WHAT TO DO:
Copy the records below word for word, beginning at the line that contains "Where should I click to: Click" and continuing through the line that contains "coord(39,622)". Leave the pictures out of your copy.

** Begin DATA PROVIDED **

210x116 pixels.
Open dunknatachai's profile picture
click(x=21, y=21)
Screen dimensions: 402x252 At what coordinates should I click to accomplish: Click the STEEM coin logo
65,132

** End DATA PROVIDED **
** Begin DATA PROVIDED **

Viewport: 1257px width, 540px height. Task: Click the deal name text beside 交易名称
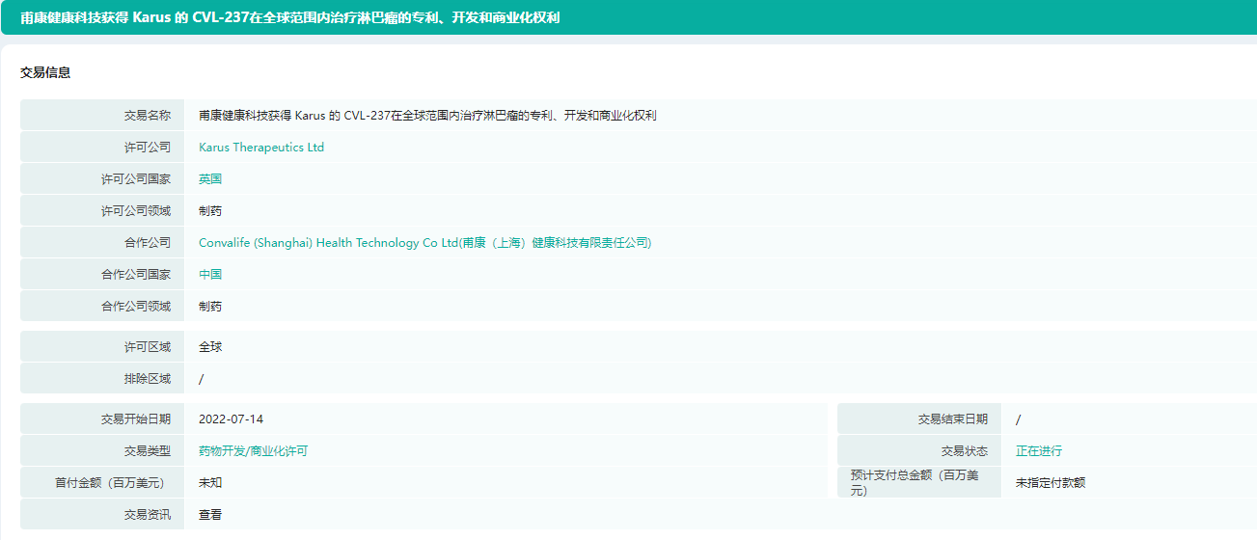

** End DATA PROVIDED **
** Begin DATA PROVIDED **

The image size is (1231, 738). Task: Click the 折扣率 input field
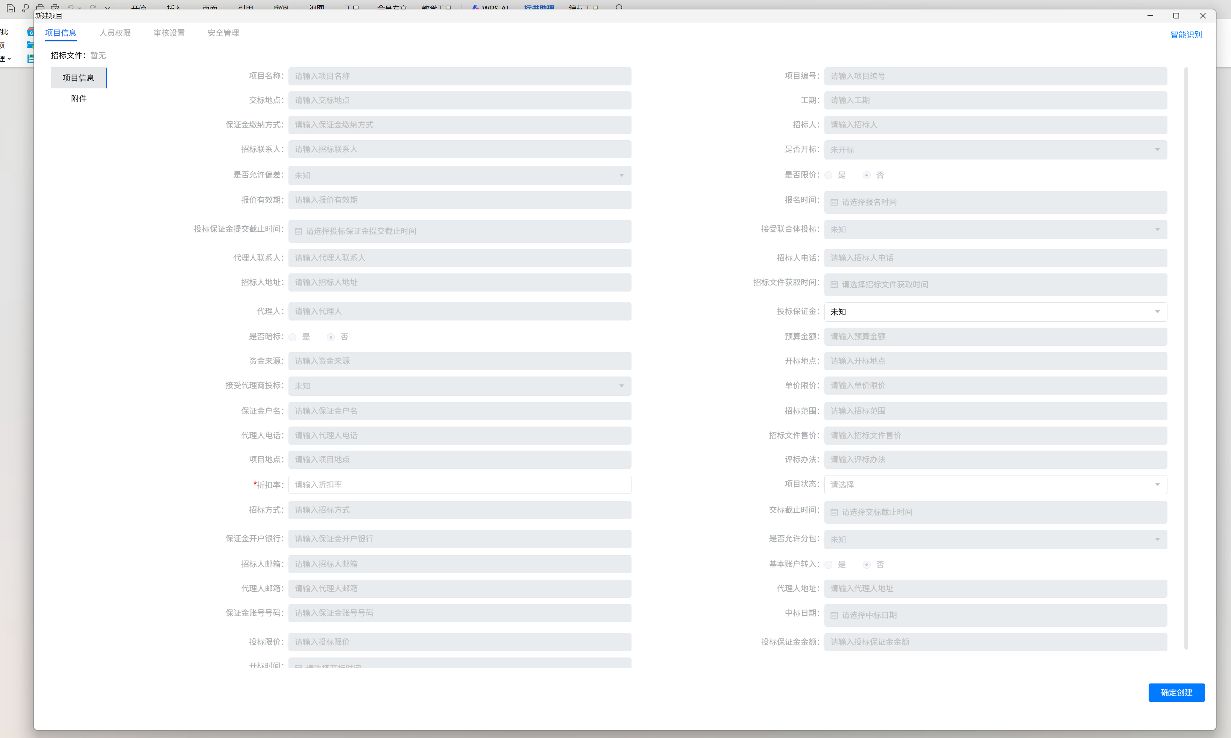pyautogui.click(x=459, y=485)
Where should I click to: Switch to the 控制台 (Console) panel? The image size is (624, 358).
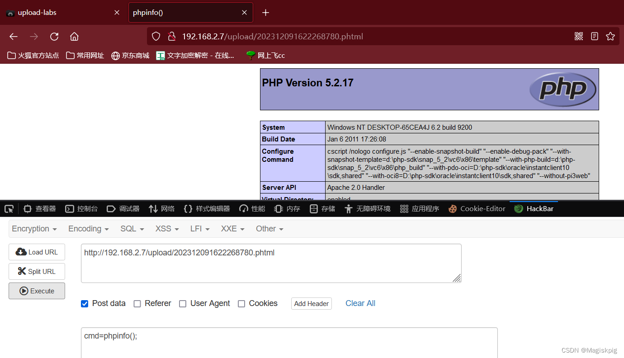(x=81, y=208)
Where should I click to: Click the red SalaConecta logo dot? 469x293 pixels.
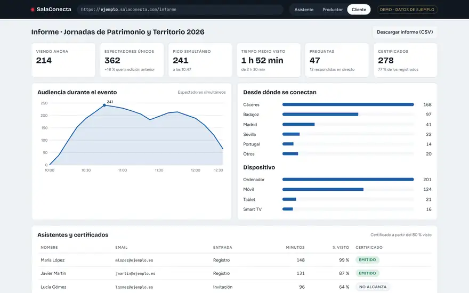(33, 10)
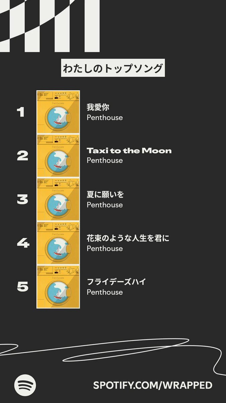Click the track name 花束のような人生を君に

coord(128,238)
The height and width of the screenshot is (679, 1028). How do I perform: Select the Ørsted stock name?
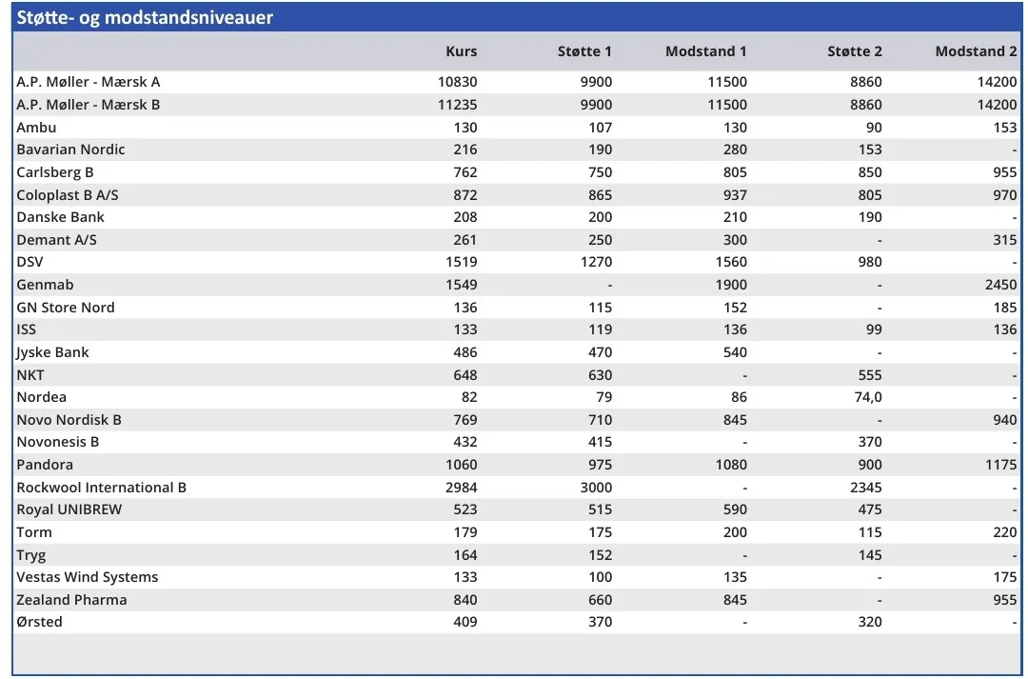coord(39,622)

** End DATA PROVIDED **

TASK RESULT:
Where should I click to: Click the red SalaConecta logo dot? 469x293 pixels.
(33, 10)
Click the track name 花束のような人生を君に

coord(128,238)
The height and width of the screenshot is (679, 1028). How do I perform: Select the Ørsted stock name?
coord(39,622)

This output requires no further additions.